Yes. White medical-grade ABS at 3.0 mm thickness withstands routine sanitation with quaternary ammonium and bleach-based hospital cleaners, and the screw-and-bolt joining method means individual panels can be removed for deep cleaning. Dimensional tolerance is held to ±0.5 mm at critical interfaces, and gloss consistency is maintained at 75±5 gloss units across batches.

What is the typical minimum order quantity and lead time for thermoformed ambulance panels?

DitaiPlastic accepts custom heavy-gauge thermoforming programs from prototype quantities (1–10 sets for testing) up through mass production. For first production runs, plan on 8–10 weeks for tooling plus 4–6 weeks for first-article inspection. Repeat production batches typically ship in 6–8 weeks from PO release for volumes up to 100 sets.

Can DitaiPlastic ship thermoformed parts internationally to Korea and other markets?

Yes. This Korean ambulance program is one of multiple international thermoforming programs DitaiPlastic runs from our Dongguan, China factory.
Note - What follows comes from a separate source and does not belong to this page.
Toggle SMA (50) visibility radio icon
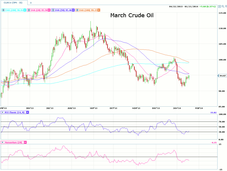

We ship internationally under standard Incoterms (FOB Shenzhen / Yantian most common for Korean customers), and our quality records meet automotive-grade traceability for cross-border supplier programs.
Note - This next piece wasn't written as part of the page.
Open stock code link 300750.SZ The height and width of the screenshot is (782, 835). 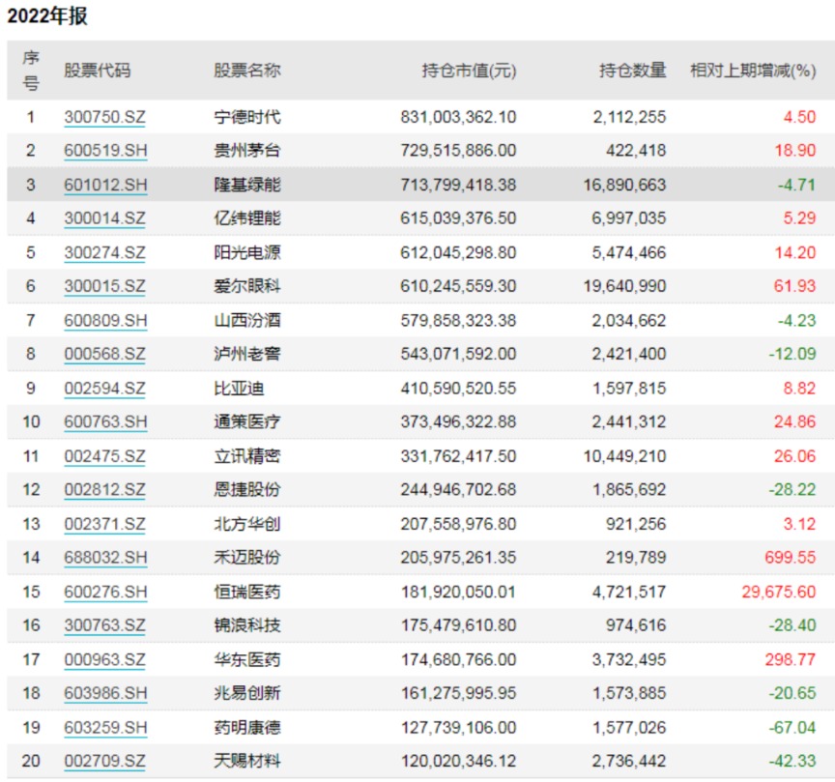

Related Capabilities Deployed on This Program

Lessons Learned

1. Front-loaded design pays off. Spending six months on DFM, mold strategy, and assembly sequence — instead of rushing into tooling — eliminated downstream rework for a program now running into its third year of mass production.

2. International on-site visits build the trust needed for cross-border programs. The Korean customer’s repeated visits to our Dongguan factory during the design phase built the mutual confidence required for them to ship critical interior parts halfway across Asia without on-site engineering oversight.

3. Heavy-gauge thermoforming is the right process for low-to-mid volume vehicle interiors. At approximately 100 sets per year (3,200+ thermoformed parts annually), this program wins on tooling cost versus injection molding, on weight versus sheet metal, and on consistency versus hand-laid composite.

4. In-house mold-plus-forming-plus-trim integration is the supplier moat. A customer shipping 32 distinct parts per assembly does not want to coordinate three or four vendors. Vertical integration is why this program has stayed with DitaiPlastic.